Trimming Down The Nerd's Cookbook

2023-06-13

I've finally had a chance to do a little cooking again! After being cooped up in a dorm room for two semesters with a shabby excuse of a kitchen shared by the entire floor, I'm back home, with decent burners, a good spice rack, and even an actual fridge. Now that I'm doing some more cooking, and hopefully will continue to do so for the forseeable future, I want to have a home for some homegrown recipes. This is even more pertinent now than before college, as I'm a recently-minted vegetarian and as a result often adapt recipes I've loved making in the past to work with my diet. Thus, I took a look at a project I've used once in the past, nyum.

It's a shell-script-based static site generator that takes in Markdown and spits out a full recipe site, with search, a nice layout, and more. Overall a pretty neat little way to spin up a personal cookbook. However, ever since starting to really work with simple, shell-script-based static site generators, like the one used for this site, I don't like settling with someone else's way of generating a site, I want to hack on it and adapt it to my tastes. And the amazing thing about these simple static site generators is that it's incredibly easy to do so!

As such, I forked nyum, and made a number of changes. I first tackled deployment, modifying the script to build to docs/ rather than _site. This allows me to simply deploy the site onto GitHub pages without any additional hassle, as Pages lets you deploy from docs/ (but not any other directory for some absurd reason). I also removed the rsync deployment script, GitHub Action, and supporting code inside build.sh.

Next up was design and load times. My design language on I Need More Coffee (and other tangential pages in the works) is based around basic HTML, using system fonts, and dithered images, which results in simple, inherently responsive design, as well as blazing fast load times. As such, nyum's use of webfonts and a header icon wasn't going to work for me, and I stripped them out. I did keep the other UI icons, as they serve a purpose and I couldn't be bothered to adapt the layouts to work without icons. Honestly, in my opinion, my "trimmed down" version looks better than the original, but that's just my taste so your mileage may vary. I also dithered the images in the demo site to be able to compare resource usage between the original nyum and my planned usage.

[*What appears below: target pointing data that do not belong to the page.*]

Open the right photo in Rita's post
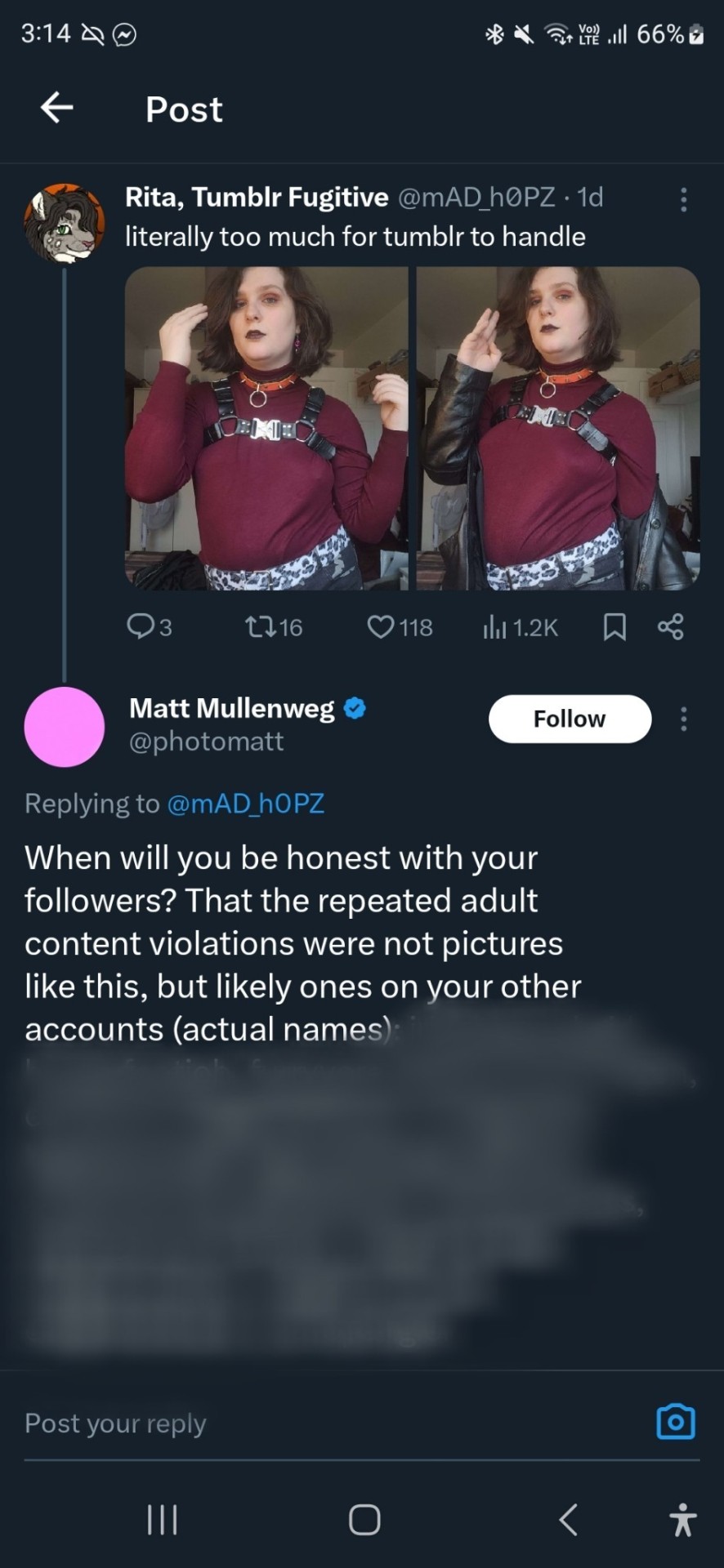The image size is (724, 1568). (558, 428)
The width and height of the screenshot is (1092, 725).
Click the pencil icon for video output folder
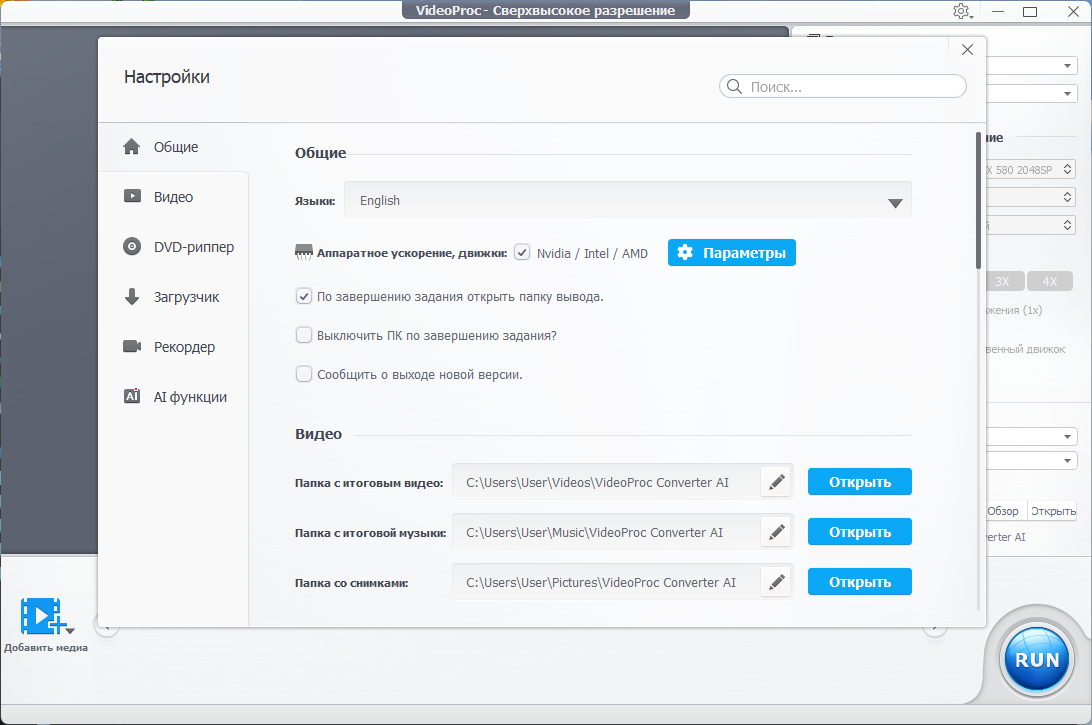(776, 482)
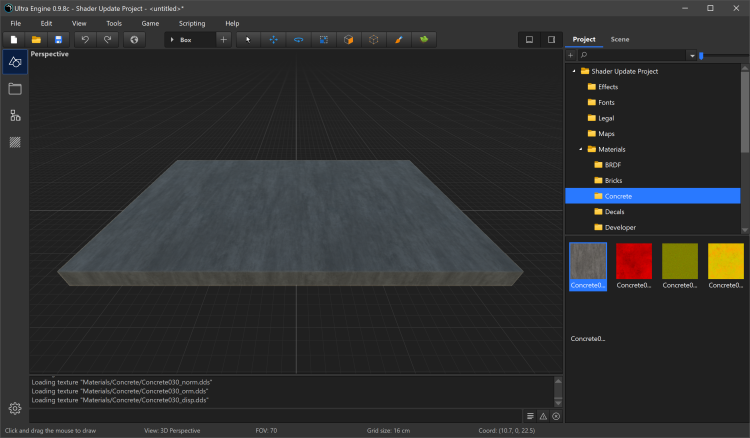Switch to the Scene tab
Viewport: 750px width, 438px height.
(x=620, y=39)
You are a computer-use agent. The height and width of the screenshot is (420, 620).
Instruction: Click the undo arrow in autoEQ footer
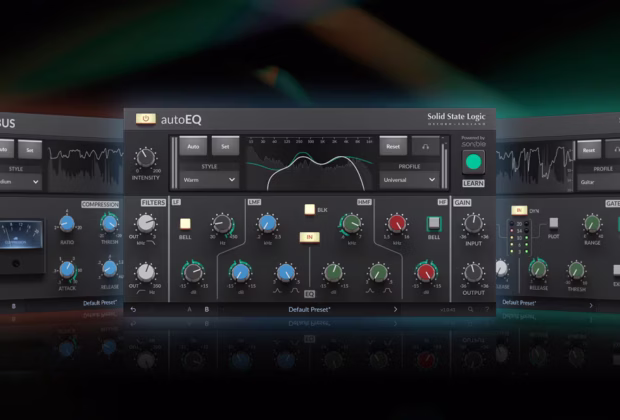(133, 309)
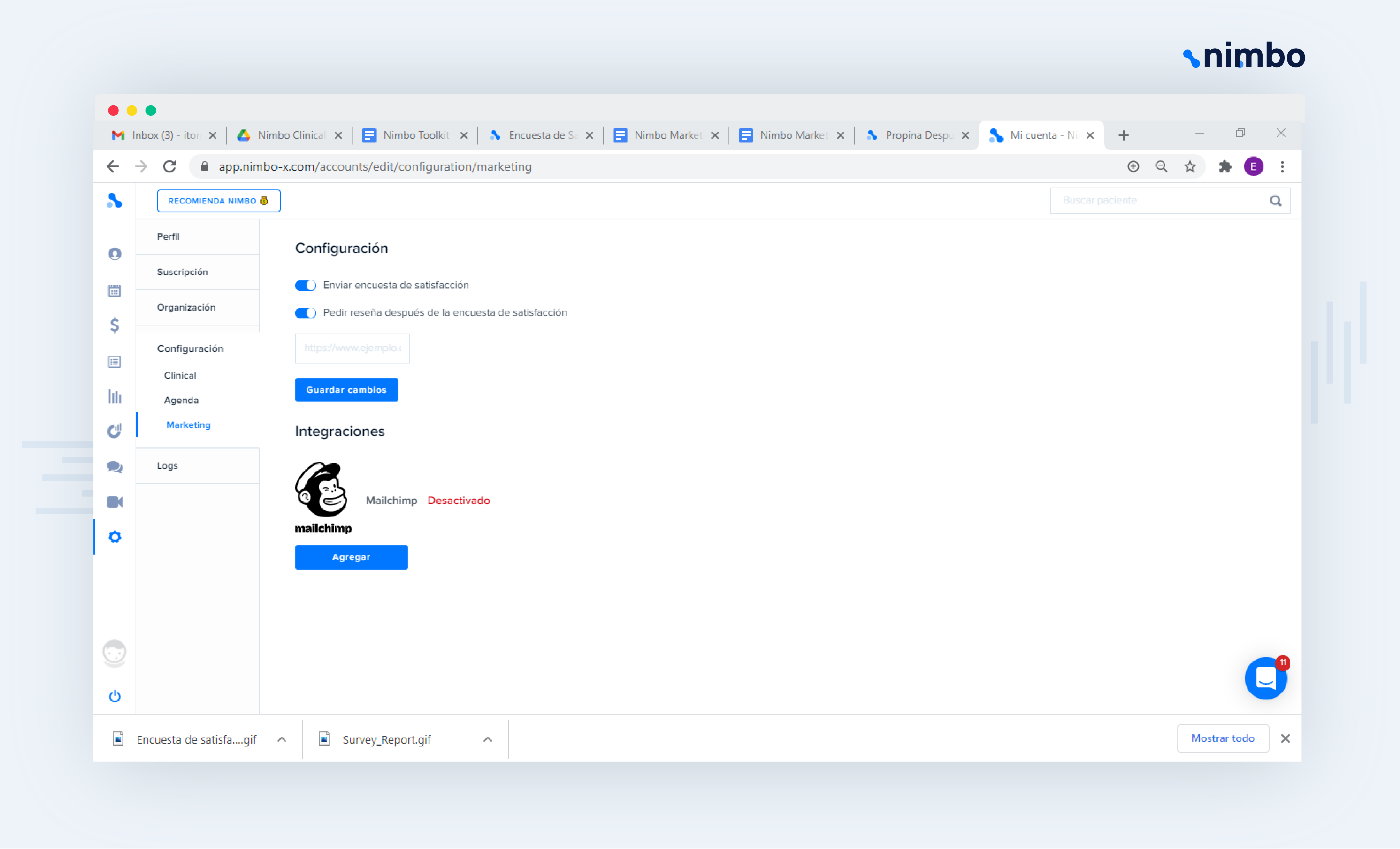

And boy do they compare. I ran 4 gtmetrix reports between the two sites:

The fork's homepage loaded 3x as fast (301ms vs. 958ms) and transmitted less than a tenth of the data (13.6KB vs. 186KB). The recipe page similarly loaded 3x as fast, but there wasn't as much of a delta in the amount of data transmitted as a vast majority was image data, and the particularly heavy image of the Cheese Buldak didn't want to reduce in filesize tremendously even when dithered to 4 colors and reduced to 1024px wide.

On the whole, a few simple changes resulted in a substantial and noticeable decrease in load times and resource usage of this simple site. I hope you'll check out the demo site, or my actual cookbook (it only has the sample Strawberry Smoothie recipe for now, but will have more recipes soon, I promise).